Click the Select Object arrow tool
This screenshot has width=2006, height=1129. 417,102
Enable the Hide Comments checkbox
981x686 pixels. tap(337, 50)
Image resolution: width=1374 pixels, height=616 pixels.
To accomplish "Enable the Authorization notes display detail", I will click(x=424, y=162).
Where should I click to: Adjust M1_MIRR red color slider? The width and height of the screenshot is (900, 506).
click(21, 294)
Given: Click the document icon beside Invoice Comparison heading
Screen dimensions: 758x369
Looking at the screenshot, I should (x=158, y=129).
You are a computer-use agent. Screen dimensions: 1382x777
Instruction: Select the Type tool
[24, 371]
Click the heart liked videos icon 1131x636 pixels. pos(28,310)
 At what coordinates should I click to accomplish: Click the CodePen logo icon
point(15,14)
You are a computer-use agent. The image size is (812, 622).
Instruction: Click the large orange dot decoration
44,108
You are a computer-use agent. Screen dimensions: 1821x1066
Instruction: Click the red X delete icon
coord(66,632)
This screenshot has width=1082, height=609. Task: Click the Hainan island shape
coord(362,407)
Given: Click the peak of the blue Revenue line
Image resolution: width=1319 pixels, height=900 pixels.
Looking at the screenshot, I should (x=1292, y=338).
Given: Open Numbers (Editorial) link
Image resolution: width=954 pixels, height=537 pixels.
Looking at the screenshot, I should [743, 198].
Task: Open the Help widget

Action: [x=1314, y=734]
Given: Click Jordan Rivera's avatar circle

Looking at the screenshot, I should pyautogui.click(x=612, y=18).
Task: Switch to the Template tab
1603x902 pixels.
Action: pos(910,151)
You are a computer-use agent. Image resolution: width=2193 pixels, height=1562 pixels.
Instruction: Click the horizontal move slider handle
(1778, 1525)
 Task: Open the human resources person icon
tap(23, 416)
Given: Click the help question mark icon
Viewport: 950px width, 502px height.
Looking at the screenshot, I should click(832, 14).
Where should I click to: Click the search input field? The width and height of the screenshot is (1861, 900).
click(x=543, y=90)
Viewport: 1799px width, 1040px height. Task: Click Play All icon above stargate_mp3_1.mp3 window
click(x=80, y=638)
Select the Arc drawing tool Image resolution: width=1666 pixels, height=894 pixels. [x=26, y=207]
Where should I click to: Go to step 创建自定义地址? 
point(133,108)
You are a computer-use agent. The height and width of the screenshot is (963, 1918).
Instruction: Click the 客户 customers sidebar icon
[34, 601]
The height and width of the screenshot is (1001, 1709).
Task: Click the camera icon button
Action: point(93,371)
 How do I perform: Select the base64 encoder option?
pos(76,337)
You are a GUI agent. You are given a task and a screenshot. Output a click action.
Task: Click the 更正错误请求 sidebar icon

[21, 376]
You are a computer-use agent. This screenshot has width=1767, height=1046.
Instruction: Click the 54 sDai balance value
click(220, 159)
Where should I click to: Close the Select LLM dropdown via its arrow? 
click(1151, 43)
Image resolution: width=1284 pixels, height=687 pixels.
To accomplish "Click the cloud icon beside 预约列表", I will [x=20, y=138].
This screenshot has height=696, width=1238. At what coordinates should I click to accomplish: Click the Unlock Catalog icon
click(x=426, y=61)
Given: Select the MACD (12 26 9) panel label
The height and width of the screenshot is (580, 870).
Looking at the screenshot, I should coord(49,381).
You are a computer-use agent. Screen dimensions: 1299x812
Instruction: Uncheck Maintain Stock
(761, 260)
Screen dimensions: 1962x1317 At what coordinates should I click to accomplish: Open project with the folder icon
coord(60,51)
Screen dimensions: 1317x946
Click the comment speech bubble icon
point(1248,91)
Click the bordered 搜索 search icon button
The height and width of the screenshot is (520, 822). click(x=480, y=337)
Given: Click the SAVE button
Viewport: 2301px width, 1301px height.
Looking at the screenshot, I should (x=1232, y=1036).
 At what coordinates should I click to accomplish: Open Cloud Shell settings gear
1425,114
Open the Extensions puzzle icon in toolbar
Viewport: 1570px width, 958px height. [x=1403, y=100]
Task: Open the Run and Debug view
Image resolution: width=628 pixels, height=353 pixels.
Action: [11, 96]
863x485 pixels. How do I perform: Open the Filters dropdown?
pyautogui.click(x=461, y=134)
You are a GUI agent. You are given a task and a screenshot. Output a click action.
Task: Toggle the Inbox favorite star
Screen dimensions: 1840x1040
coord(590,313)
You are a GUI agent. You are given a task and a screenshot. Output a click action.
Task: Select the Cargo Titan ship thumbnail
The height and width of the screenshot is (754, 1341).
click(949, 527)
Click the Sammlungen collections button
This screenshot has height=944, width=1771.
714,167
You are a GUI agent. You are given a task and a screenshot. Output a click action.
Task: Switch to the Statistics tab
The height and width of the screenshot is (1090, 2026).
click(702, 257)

· · ·

Starting from the line that contains "The height and width of the screenshot is (754, 1341).", give again every line to the last line of the data, exactly. Include nothing else.

The height and width of the screenshot is (754, 1341).
click(949, 527)
Click the Sammlungen collections button
This screenshot has height=944, width=1771.
714,167
You are a GUI agent. You are given a task and a screenshot. Output a click action.
Task: Switch to the Statistics tab
The height and width of the screenshot is (1090, 2026).
click(702, 257)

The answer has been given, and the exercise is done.